In un documento per la richiesta di brevetto, originariamente compilata a Maggio dello scorso anno e pubblicata solo ora, Apple ha fatto presente che l'aumento delle performance nel corso degli anni ha reso molto più difficile mantenere accettabili le temperature interne ed esterne dei terminali. "I dispositivi portatili, come i laptop, cellulari e PDA hanno costrizioni aggiuntive di design che rendono molto più difficile da gestire il carico termico" ha fatto sapere la società di Cupertino.
In particolare, Apple ha evidenziato come le limitazioni dimensionali e di peso in quei dispositivi influiscano negativamente sulle temperature. Per esempio in molti dispositivi portatili la dimensione di un dissipatore adeguato risulterebbe improponibile; inoltre un sistema attivo di raffreddamento andrebbe ad incidere in maniera molto negativa sulla durata di vita della batteria.

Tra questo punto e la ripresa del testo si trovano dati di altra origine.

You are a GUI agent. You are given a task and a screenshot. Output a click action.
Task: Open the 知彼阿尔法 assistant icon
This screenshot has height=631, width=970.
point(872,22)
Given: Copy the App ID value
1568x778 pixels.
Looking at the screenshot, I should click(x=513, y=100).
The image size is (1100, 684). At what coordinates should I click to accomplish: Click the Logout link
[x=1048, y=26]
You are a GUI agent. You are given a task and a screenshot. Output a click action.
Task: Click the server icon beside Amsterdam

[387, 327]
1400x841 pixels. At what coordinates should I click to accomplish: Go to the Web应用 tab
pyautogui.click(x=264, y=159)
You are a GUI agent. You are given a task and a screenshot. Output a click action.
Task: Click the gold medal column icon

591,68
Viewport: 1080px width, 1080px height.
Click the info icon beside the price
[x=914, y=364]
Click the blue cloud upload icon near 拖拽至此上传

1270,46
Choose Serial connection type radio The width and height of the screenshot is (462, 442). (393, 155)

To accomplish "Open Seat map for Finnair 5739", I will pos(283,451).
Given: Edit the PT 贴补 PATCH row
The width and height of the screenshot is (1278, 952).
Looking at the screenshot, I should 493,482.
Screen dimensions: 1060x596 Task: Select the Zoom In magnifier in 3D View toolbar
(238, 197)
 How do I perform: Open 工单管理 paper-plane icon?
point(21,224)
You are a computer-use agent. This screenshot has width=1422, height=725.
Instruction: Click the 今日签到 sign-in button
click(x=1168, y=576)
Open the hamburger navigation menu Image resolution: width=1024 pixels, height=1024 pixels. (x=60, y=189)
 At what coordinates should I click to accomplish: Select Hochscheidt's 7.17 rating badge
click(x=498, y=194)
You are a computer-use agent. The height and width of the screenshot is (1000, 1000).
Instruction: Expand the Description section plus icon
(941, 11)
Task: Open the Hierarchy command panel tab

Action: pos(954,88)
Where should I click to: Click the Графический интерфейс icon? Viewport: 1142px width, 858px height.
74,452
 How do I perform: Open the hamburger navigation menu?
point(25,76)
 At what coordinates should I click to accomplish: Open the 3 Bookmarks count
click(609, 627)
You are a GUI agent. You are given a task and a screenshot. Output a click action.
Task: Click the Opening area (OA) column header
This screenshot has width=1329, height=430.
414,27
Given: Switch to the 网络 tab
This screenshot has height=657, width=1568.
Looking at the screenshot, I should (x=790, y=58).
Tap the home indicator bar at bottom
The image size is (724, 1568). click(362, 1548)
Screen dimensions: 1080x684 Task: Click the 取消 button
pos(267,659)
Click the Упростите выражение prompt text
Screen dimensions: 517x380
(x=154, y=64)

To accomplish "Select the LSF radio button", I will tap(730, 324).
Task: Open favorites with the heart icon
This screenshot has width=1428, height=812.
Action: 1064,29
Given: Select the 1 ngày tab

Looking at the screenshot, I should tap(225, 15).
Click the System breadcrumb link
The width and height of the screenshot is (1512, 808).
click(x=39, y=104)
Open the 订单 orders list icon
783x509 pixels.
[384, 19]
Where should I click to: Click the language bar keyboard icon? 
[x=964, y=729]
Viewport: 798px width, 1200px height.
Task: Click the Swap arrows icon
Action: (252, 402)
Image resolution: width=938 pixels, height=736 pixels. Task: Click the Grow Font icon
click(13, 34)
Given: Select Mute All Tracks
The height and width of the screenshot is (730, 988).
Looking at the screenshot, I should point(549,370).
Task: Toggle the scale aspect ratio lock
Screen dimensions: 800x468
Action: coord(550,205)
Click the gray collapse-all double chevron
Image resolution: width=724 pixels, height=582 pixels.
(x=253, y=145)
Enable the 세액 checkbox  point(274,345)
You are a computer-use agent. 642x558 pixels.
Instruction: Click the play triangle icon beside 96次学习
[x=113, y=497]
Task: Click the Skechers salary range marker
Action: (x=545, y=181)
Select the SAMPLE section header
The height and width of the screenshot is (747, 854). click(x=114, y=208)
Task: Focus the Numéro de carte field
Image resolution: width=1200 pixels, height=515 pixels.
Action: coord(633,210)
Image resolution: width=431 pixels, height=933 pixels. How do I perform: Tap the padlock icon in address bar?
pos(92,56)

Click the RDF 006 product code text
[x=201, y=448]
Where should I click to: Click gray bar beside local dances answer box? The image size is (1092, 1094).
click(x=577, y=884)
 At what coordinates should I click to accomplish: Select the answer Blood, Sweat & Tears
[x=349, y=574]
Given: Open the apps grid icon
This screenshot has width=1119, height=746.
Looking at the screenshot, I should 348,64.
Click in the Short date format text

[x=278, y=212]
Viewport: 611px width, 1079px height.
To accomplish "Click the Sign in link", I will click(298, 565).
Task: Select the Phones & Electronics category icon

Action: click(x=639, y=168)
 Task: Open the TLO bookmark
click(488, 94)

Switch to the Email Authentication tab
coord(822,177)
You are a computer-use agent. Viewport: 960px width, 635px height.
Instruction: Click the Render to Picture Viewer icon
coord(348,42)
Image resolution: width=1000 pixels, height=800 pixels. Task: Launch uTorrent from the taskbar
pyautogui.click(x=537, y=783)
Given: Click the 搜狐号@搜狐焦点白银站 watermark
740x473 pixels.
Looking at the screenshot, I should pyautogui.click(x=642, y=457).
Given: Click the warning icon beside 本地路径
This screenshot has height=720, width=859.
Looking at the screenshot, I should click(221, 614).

Apple, come potenziale soluzione, ha proposto un sistema ad heat pipe contenente un liquido refrigerante, non necessariamente acqua, facente parte del gruppo R133 oppure R134. "Una pompa è collegata all'heat pipe e permette al liquido refrigerante di circolare attraverso l'heat pipe. Inoltre, un heat exchanger è collegato all'heat pipe che consente di trasferimento di calore dall'heat pipe all'ambiente esterno al computer."